Göttingen’s Deutsches Theater which is usually a bit lame tried something mildly exciting by staging Elfriede Jelinek’s 2009 piece Die Kontrakte des Kaufmanns - eine Wirtschaftskomödie which deals with the economic crisis.
As you can check on her website (how many authors, let alone famous authors over 60 have this? And isn’t it a really good thing?) her texts are strenuous collections of words without many breaks, packed with what at first sight looks like redundancy but is more an elaborate game with words and thoughts that progresses and develops further and further. I find them quite hard to read because it’s easy to get stuck in there, trying to figure out all the connections implied by the text. As a consequence I was prepared for a somewhat strenuous night at the theatre. Which was somewhat reinforced by me overhearing the box office lady telling a lady at the front of the queue that the piece
is good but she prefers ‘nice’ theatre where she can relax.

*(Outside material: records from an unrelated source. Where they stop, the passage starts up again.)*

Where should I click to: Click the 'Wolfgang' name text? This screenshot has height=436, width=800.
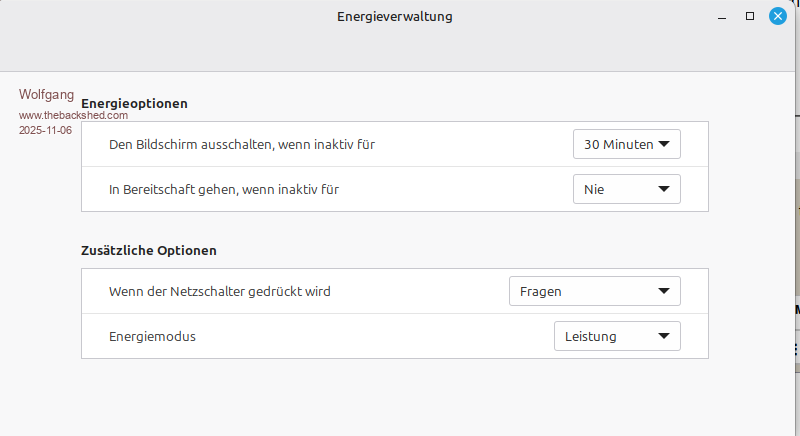[x=46, y=95]
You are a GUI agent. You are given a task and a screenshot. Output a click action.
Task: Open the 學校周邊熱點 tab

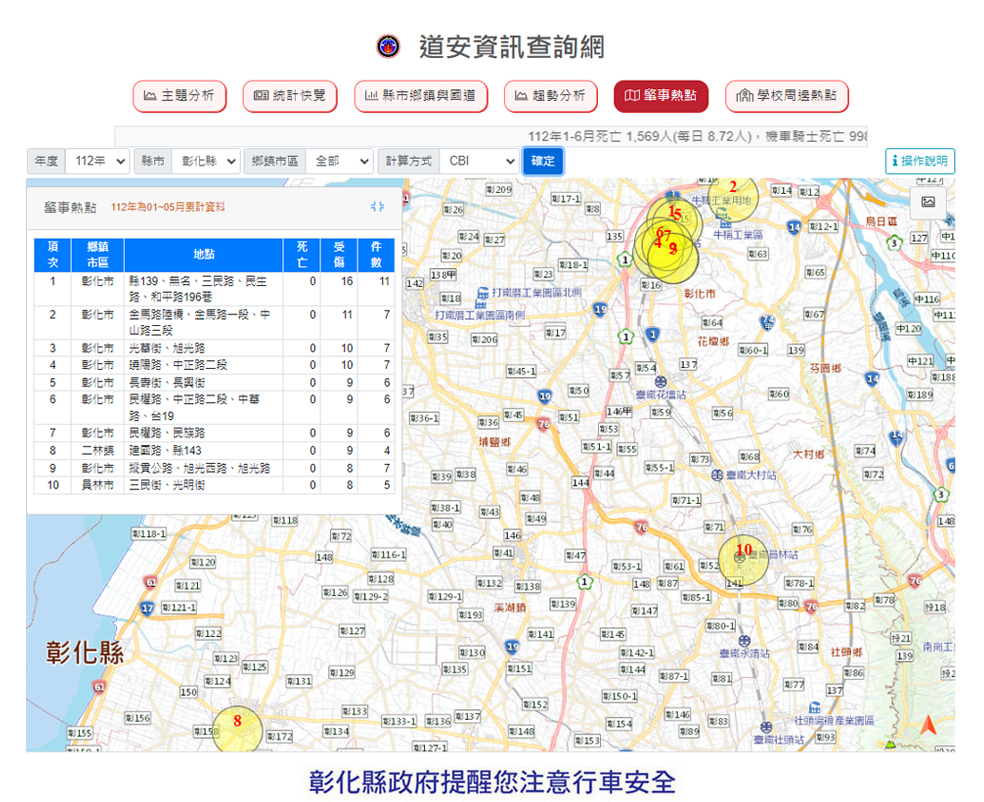click(x=786, y=96)
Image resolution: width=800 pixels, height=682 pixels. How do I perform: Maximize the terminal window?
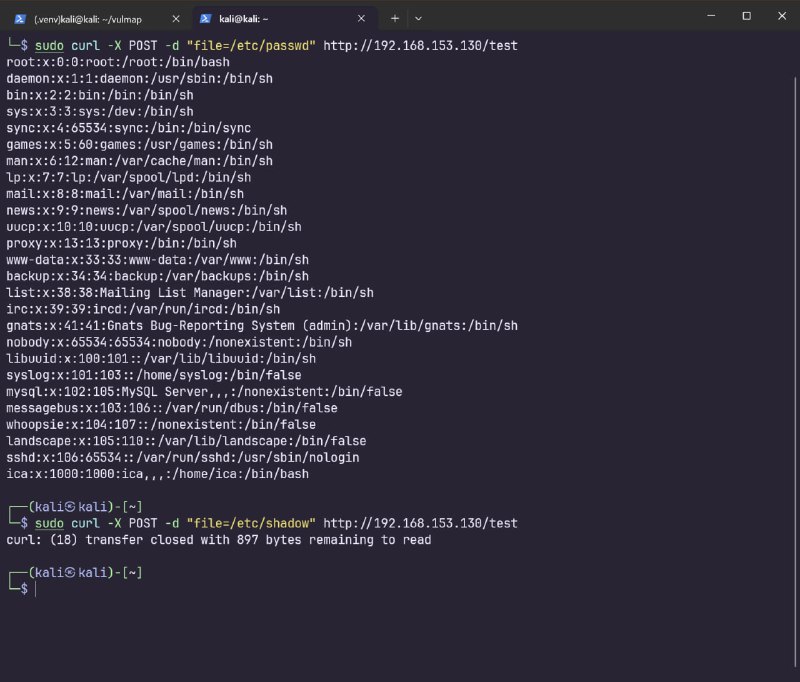pyautogui.click(x=746, y=16)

The show lasted two hours without a break. It was a constant stream of words delivered at a high pace (even though the tickets weren’t cheap, this probably was the theatre piece with the cheapest price per word which I have ever seem) with a lot of momentum and at great clarity. The actors, changing ‘roles’ throughout the piece, delivered text / sentences / monologues with barely a break in between. Touching topics attached to the financial crisis. Companies, banks, names, certificates, small investors, retirement plans, god, nothing, wards, guilt, debt. And taking on the roles of the various participants in the process. From suits to investors losing their retirement funds to deities.

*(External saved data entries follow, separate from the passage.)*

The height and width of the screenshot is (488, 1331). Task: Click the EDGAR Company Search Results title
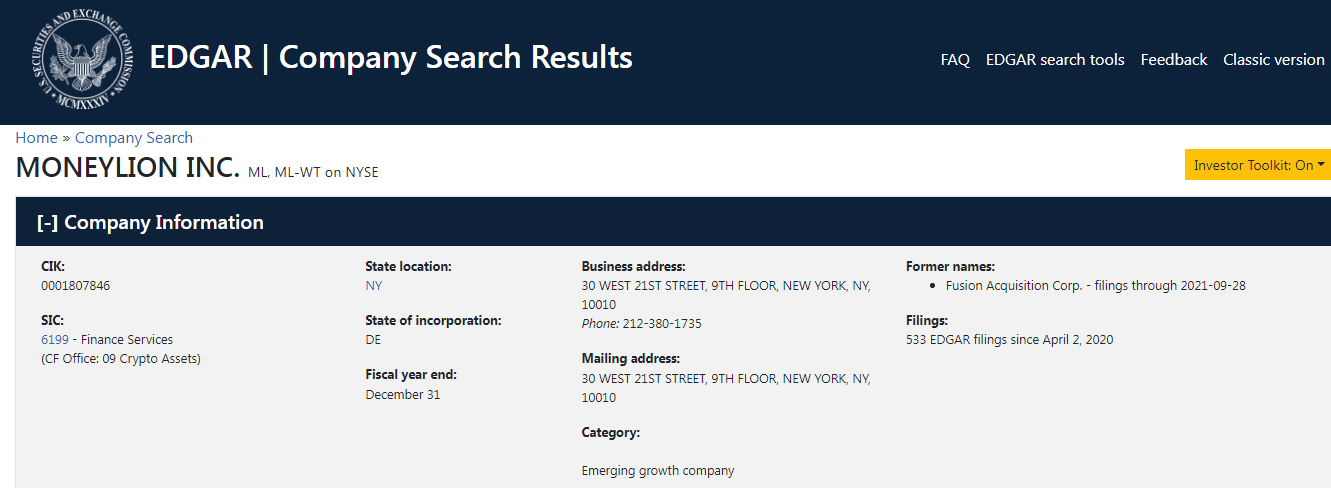pyautogui.click(x=391, y=57)
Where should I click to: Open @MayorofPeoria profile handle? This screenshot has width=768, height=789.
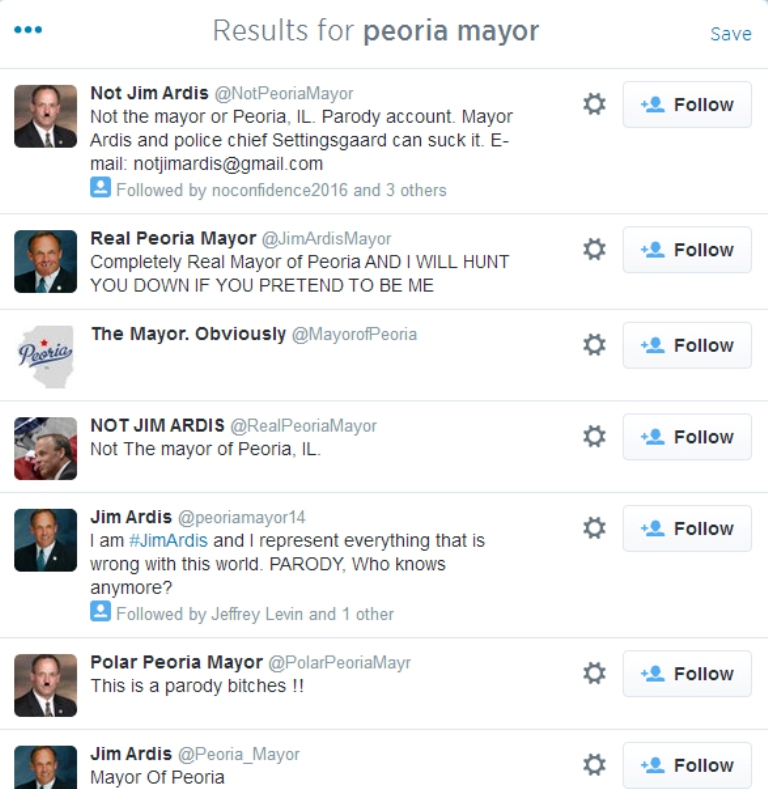tap(354, 335)
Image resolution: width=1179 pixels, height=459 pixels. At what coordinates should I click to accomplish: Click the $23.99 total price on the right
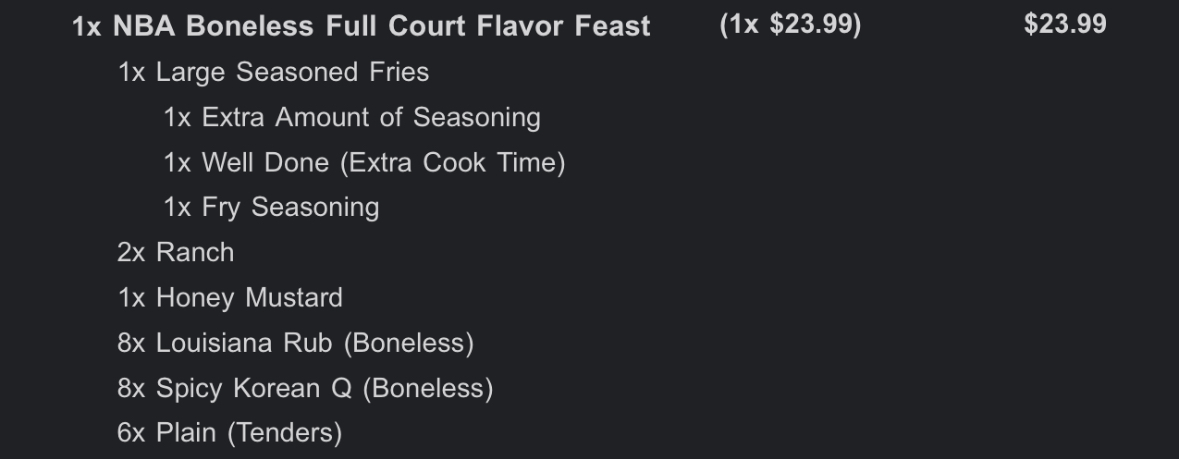1065,25
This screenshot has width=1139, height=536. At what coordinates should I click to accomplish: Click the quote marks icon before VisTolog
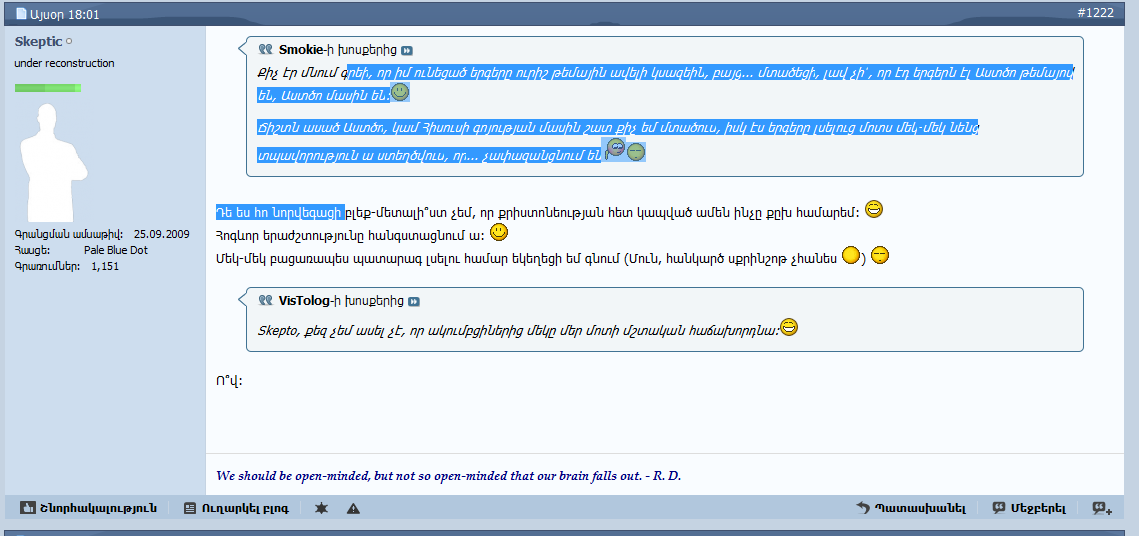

I thought all that was very good and a pretty impressive performance as well. You get sucked into it and it drives you along with the thoughts of the piece. The fact that everything was delivered at a rather fast pace also changed my impression of Jelinek’s writing. While I previously considered it a slow read as it provokes a lot of thought, this ‘turbo’ version just drags you along and adds a lot of force to what is spoken. In addition the fact that things are spoken also highlighted some of the word games which I missed in writing.

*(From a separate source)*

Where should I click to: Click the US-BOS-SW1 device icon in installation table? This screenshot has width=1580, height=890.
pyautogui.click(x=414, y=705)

Which brings me to the strange audience. Many of them giggled during the word games. I completely didn’t get that and thought it was inappropriate. It was also strange to see that many seats in the theatre were free even though I had difficulties getting three seats next to each other when buying tickets two weeks ago.
All in all a very good experience. As others remarked before me, it was refreshing to see this in our local state theatre.